### [THE INPUT]
——————

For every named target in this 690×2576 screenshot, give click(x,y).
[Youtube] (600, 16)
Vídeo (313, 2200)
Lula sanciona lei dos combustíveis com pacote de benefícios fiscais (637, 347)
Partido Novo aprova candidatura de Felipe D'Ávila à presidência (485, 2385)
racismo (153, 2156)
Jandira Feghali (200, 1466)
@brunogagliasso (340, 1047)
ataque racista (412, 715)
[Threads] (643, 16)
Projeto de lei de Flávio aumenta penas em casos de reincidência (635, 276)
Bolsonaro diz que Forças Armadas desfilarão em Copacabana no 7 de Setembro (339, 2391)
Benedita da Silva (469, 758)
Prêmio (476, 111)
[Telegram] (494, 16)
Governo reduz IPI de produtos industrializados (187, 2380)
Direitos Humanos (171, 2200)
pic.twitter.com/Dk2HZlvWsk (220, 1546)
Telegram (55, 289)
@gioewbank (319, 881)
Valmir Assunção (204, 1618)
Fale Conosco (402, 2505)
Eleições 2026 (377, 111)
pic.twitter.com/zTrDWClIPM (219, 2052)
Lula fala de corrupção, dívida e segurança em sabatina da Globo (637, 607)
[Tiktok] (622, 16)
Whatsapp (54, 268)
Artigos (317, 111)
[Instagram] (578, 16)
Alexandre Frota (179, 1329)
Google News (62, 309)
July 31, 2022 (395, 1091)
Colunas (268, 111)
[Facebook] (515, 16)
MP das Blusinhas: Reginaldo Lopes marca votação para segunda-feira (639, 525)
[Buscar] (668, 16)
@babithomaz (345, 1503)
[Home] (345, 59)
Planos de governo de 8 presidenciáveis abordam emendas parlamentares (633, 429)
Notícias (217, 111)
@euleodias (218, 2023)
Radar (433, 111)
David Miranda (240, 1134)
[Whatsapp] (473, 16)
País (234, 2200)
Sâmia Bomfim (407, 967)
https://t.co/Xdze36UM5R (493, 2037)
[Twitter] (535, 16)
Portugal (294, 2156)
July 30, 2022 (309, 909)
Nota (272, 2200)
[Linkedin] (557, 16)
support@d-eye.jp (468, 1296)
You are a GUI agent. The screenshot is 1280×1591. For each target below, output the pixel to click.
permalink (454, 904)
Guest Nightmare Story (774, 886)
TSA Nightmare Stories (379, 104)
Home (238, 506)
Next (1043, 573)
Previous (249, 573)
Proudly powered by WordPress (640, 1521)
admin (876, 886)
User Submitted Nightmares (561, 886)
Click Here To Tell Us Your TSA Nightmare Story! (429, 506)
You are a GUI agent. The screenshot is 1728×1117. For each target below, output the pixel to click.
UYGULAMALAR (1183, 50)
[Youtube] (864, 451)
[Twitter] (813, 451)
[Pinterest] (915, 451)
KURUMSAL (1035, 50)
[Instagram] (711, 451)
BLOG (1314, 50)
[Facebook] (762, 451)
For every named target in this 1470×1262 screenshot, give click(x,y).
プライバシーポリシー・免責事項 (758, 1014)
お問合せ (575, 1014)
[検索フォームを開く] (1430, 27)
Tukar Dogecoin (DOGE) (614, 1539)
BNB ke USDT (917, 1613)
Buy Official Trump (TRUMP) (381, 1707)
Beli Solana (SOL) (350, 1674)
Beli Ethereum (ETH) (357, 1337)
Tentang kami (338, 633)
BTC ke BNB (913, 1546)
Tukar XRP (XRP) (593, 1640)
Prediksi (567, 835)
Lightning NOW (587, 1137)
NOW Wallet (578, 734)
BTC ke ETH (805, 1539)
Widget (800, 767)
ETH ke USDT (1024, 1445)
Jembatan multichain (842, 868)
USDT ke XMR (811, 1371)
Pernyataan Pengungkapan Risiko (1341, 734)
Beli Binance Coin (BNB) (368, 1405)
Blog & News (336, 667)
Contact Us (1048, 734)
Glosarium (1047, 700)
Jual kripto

——————

### [TASK INSTRUCTIONS]
Determine how many lines in the records above have the string "give". Only the number should be returned.

### [TASK ANSWER]
2